• Written request: Retype the material below exactly as it appears, line by line, leaving out the pictures.

• Data provided:
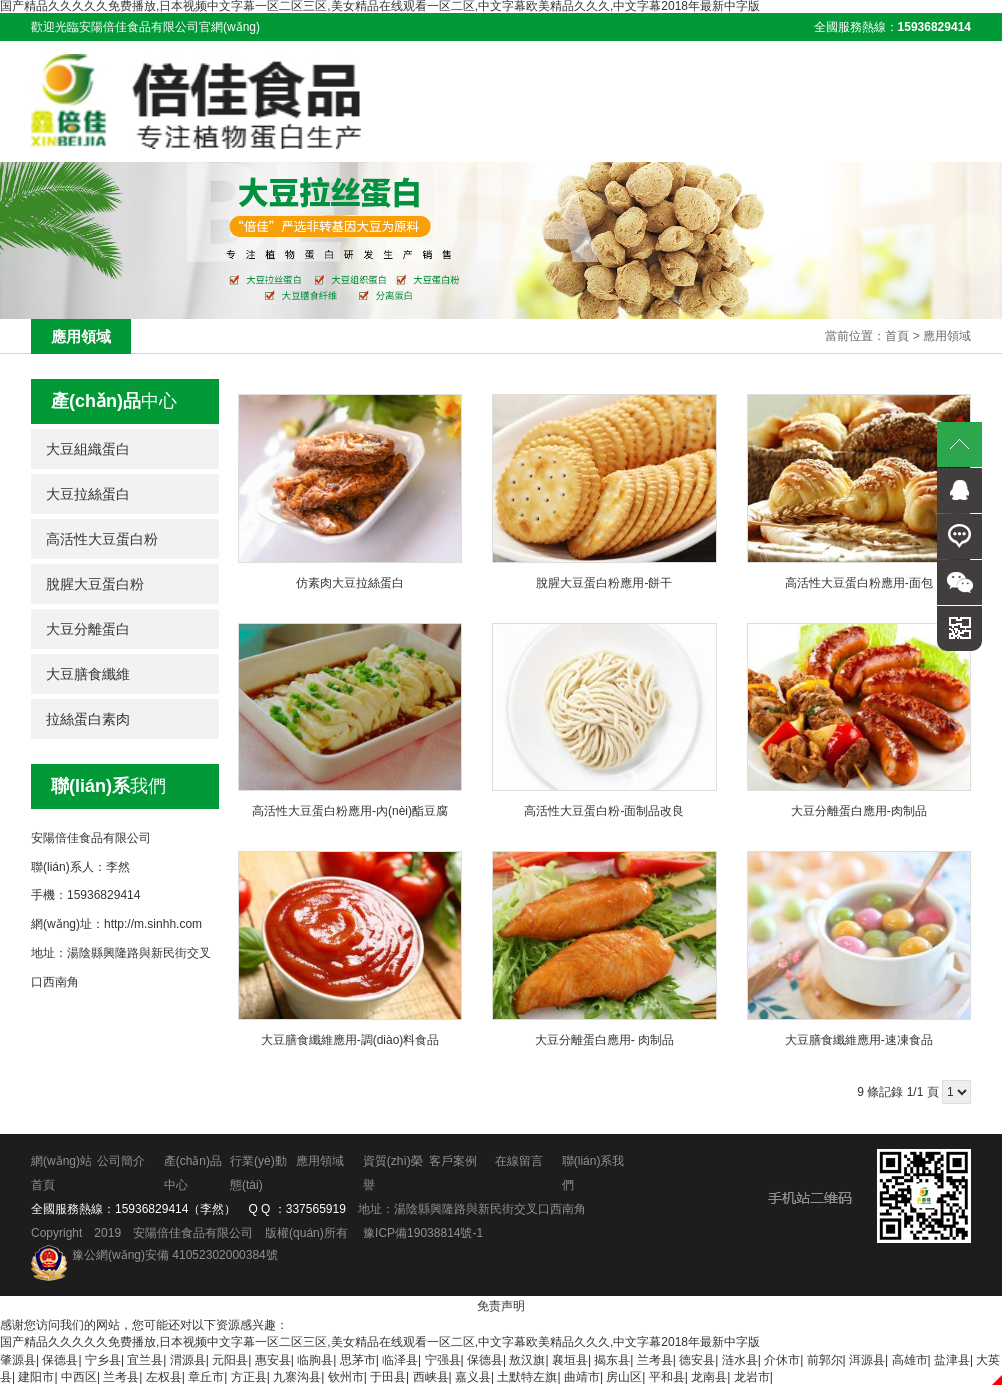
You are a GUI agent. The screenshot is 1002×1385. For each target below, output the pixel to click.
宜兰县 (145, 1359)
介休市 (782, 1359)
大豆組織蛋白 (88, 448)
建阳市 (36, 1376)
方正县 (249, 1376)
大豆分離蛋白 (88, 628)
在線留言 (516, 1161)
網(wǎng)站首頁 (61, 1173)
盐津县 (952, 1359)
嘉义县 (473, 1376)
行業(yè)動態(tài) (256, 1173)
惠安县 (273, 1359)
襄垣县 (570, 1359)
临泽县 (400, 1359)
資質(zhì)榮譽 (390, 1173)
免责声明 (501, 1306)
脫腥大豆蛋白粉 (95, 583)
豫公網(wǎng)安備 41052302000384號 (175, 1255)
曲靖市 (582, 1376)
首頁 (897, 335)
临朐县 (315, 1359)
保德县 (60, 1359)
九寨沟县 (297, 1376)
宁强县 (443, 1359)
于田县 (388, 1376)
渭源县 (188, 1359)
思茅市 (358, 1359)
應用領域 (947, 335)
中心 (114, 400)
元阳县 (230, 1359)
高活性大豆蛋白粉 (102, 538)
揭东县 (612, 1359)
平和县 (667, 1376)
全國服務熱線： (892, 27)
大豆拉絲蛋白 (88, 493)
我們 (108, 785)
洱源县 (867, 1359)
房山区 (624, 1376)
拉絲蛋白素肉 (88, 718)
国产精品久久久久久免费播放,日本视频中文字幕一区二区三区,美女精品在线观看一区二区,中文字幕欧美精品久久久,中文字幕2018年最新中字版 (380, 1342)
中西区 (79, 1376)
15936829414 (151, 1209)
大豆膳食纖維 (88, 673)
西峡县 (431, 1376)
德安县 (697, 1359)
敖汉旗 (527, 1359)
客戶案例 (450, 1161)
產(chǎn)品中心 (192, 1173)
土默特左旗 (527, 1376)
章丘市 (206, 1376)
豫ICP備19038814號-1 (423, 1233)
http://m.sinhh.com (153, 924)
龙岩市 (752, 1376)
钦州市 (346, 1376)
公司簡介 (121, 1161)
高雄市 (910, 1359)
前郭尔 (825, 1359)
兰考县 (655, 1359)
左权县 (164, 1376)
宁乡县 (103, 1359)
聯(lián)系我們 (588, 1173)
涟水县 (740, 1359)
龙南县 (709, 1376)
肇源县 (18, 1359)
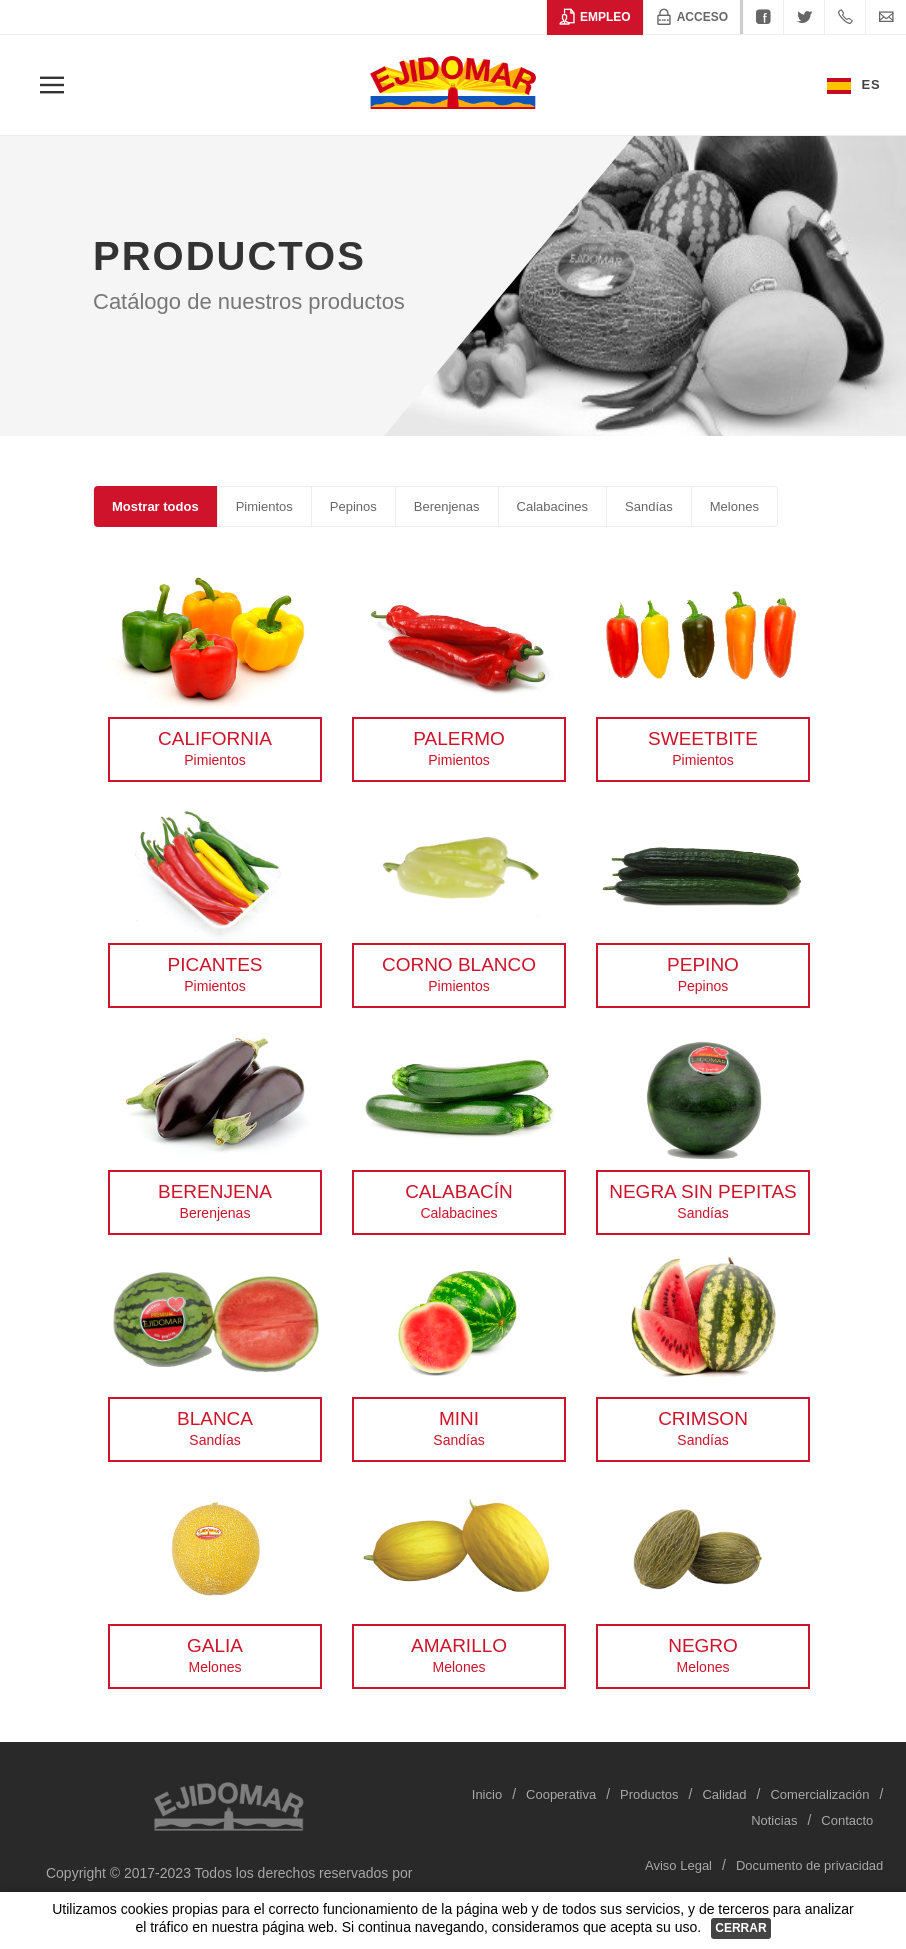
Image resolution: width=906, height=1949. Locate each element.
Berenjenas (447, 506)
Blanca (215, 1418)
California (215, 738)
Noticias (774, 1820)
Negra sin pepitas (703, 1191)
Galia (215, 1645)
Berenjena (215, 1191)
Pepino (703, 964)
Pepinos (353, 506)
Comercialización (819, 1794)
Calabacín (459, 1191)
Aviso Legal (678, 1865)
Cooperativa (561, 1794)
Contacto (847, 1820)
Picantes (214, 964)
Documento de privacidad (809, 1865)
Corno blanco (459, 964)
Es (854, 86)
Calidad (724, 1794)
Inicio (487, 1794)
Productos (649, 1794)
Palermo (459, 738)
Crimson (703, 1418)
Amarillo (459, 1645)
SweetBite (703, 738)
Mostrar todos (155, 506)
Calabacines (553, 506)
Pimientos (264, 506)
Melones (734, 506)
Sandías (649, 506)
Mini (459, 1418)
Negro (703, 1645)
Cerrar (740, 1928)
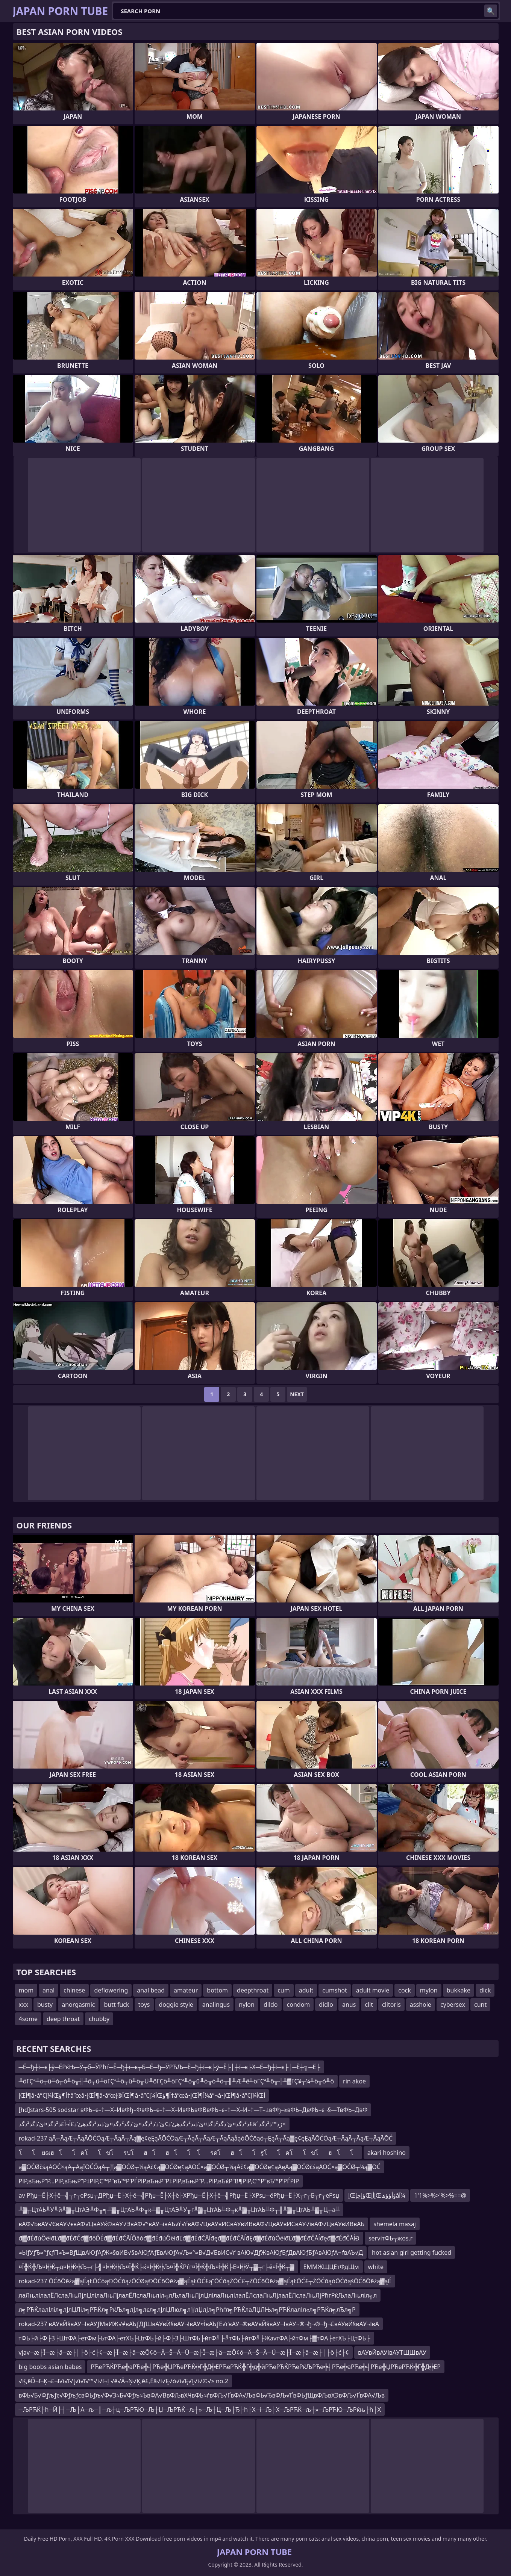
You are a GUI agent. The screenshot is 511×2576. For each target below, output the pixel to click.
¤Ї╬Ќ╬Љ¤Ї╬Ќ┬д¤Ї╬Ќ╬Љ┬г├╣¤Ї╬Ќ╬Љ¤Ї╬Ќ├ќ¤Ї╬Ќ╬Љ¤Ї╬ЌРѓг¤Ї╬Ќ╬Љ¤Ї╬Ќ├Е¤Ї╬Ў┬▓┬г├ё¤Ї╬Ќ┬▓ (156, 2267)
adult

• Solution to this task:
You are a GUI agent. The screenshot is 1002×1385. For each target below, output the pixel to click.
宜兰县 (145, 1359)
介休市 (782, 1359)
大豆組織蛋白 (88, 448)
建阳市 (36, 1376)
方正县 (249, 1376)
大豆分離蛋白 (88, 628)
在線留言 (516, 1161)
網(wǎng)站首頁 (61, 1173)
盐津县 (952, 1359)
嘉义县 (473, 1376)
行業(yè)動態(tài) (256, 1173)
惠安县 (273, 1359)
襄垣县 (570, 1359)
临泽县 (400, 1359)
資質(zhì)榮譽 (390, 1173)
免责声明 (501, 1306)
脫腥大豆蛋白粉 (95, 583)
豫公網(wǎng)安備 41052302000384號 (175, 1255)
曲靖市 (582, 1376)
首頁 (897, 335)
临朐县 (315, 1359)
保德县 (60, 1359)
九寨沟县 (297, 1376)
宁强县 (443, 1359)
于田县 (388, 1376)
渭源县 (188, 1359)
思茅市 (358, 1359)
應用領域 (947, 335)
中心 (114, 400)
元阳县 (230, 1359)
高活性大豆蛋白粉 (102, 538)
揭东县 (612, 1359)
平和县 (667, 1376)
全國服務熱線： (892, 27)
大豆拉絲蛋白 (88, 493)
我們 (108, 785)
洱源县 (867, 1359)
房山区 (624, 1376)
拉絲蛋白素肉 (88, 718)
国产精品久久久久久免费播放,日本视频中文字幕一区二区三区,美女精品在线观看一区二区,中文字幕欧美精品久久久,中文字幕2018年最新中字版 (380, 1342)
中西区 (79, 1376)
15936829414 (151, 1209)
大豆膳食纖維 (88, 673)
西峡县 (431, 1376)
德安县 (697, 1359)
敖汉旗 (527, 1359)
客戶案例 (450, 1161)
產(chǎn)品中心 (192, 1173)
土默特左旗 (527, 1376)
章丘市 (206, 1376)
豫ICP備19038814號-1 (423, 1233)
http://m.sinhh.com (153, 924)
龙岩市 (752, 1376)
钦州市 (346, 1376)
公司簡介 (121, 1161)
高雄市 (910, 1359)
前郭尔 (825, 1359)
兰考县 (655, 1359)
左权县 (164, 1376)
宁乡县 (103, 1359)
聯(lián)系我們 (588, 1173)
涟水县 (740, 1359)
龙南县 (709, 1376)
肇源县 (18, 1359)
Image resolution: width=906, height=1949. Locate each element.
Berenjenas (447, 506)
Blanca (215, 1418)
California (215, 738)
Noticias (774, 1820)
Negra sin pepitas (703, 1191)
Galia (215, 1645)
Berenjena (215, 1191)
Pepino (703, 964)
Pepinos (353, 506)
Comercialización (819, 1794)
Calabacín (459, 1191)
Aviso Legal (678, 1865)
Cooperativa (561, 1794)
Contacto (847, 1820)
Picantes (214, 964)
Documento de privacidad (809, 1865)
Corno blanco (459, 964)
Es (854, 86)
Calidad (724, 1794)
Inicio (487, 1794)
Productos (649, 1794)
Palermo (459, 738)
Crimson (703, 1418)
Amarillo (459, 1645)
SweetBite (703, 738)
Mostrar todos (155, 506)
Calabacines (553, 506)
Pimientos (264, 506)
Melones (734, 506)
Sandías (649, 506)
Mini (459, 1418)
Negro (703, 1645)
Cerrar (740, 1928)
You are a GUI agent. The screenshot is 511×2576. For each target below, output the pixel to click.
¤Ї╬Ќ╬Љ¤Ї╬Ќ┬д¤Ї╬Ќ╬Љ┬г├╣¤Ї╬Ќ╬Љ¤Ї╬Ќ├ќ¤Ї╬Ќ╬Љ¤Ї╬ЌРѓг¤Ї╬Ќ╬Љ¤Ї╬Ќ├Е¤Ї╬Ў┬▓┬г├ё¤Ї╬Ќ┬▓ (156, 2267)
adult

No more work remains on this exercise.